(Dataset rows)

--- start ---

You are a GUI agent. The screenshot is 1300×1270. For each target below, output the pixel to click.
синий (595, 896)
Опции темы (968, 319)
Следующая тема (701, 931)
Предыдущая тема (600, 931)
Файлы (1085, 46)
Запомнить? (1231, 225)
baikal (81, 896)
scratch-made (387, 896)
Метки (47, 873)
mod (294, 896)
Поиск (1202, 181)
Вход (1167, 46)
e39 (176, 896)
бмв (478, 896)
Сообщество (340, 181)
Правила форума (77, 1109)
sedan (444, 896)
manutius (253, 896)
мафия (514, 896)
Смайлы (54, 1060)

--- end ---
--- start ---

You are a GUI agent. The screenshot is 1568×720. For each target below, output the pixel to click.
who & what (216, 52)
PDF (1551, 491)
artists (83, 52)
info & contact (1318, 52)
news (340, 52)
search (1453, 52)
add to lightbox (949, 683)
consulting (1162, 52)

--- end ---

Work required. Gather every line from the items above that contains the word "click".

Answer.
You are a GUI agent. The screenshot is 1300×1270. For each target below, output the pixel to click.
You are a GUI agent. The screenshot is 1568×720. For each target below, output the pixel to click.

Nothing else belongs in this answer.